I had forgotten about the fire ants until the other day. The wife and I happened to meet a man from Texas and, as I grew up in the Texas Panhandle, we made a connection. In the course of our visit, he mentioned a recent encounter with fire ants on his last trip to the Lone Star state. My memory went to work (it does that once in a while) and conjured up a memory of a day that I am surprised I had forgotten about. Maybe it was because of the terror of it all.
Now, for those who have not seen or encountered a fire ant colony (they are always in a colony), it is a sight to behold. I think I was about ten or eleven when I saw my first one. Fire ants are LARGE. You know everything is bigger in Texas but fire ants are bigger than that. I swear, some of them carry guns. They are large and they travel in the millions. They do! The colony I saw on that fateful day had a hill that was maybe six or eight inches tall. Do bear in mind that there are no hills in the Texas Panhandle so this particular ant hill was equal to a mountain. Anyway,
Gary and I were out in the field just west of my house on Hall Road on a sunny Saturday morning when we spotted the aforementioned colony. Neither of us had seen an ant colony before and nobody ever warned us against the violence that these malevolent creatures were capable of. So…in a blinding moment of dumb, Gary and I jumped right into the middle of the ant colony.

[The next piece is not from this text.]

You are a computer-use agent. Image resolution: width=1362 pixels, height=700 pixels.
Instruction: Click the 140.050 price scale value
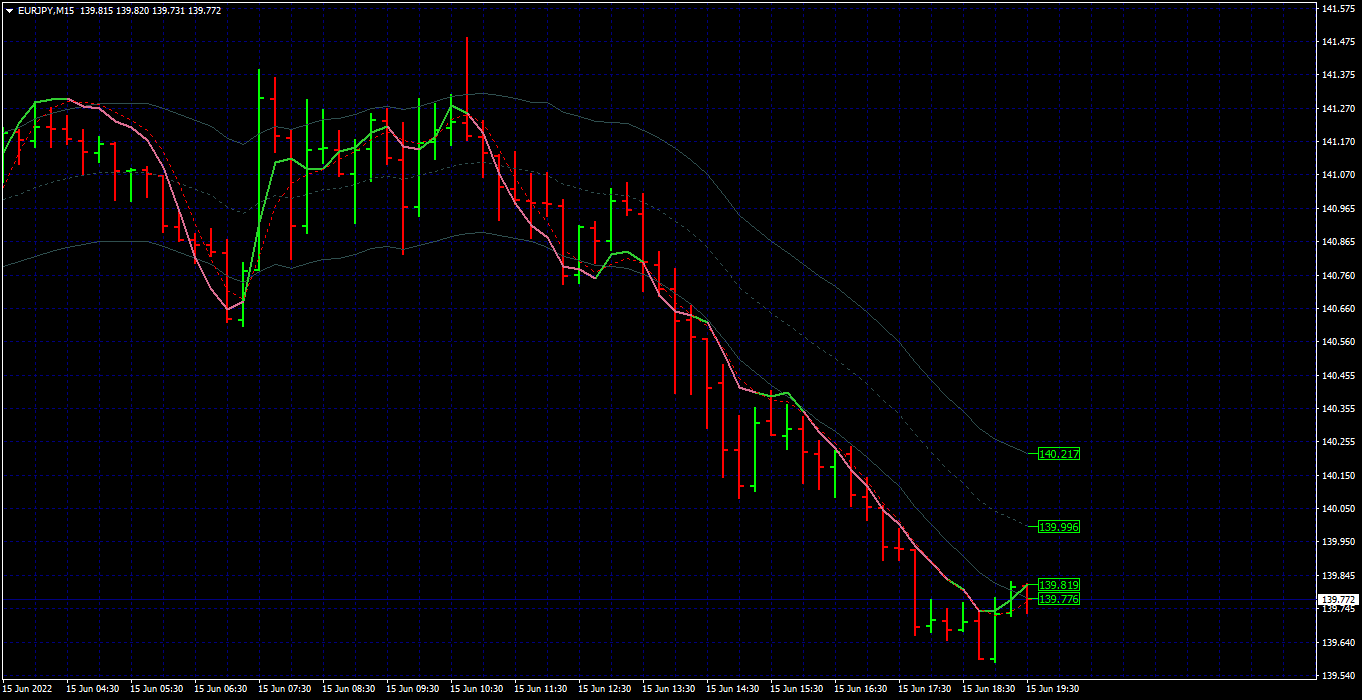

Eighty-eight million (that’s 88,000,000) madder than all get out red ants spewed forth from the damaged ant hill and all of them jumped on me and Gary. They all had new sharpened fangs that sank into every inch of skin on both of us. I ran away in screaming panic, slapped myself silly, rolled in the dirt, and did everything except set myself on fire to get these things off me. The pain was like stinging fire! I swear they were bound and determined to drag both of us into their ant hill and feed us to the Queen ant (we were later informed by somebody’s big brother that the queen ant was so big it could have swallowed us both in one gulp).
We were lucky that day. A couple of construction workers made us out to be little kids in that mass of feeding fire ants. They grabbed us and took us to the nearest house and hosed us down. They saved our lives and I am forever grateful. Course, Gary and I were so red from the 88,000,000 ant bites we looked like bruised apples. Never did hear the end of it in school.
And that’s the truth.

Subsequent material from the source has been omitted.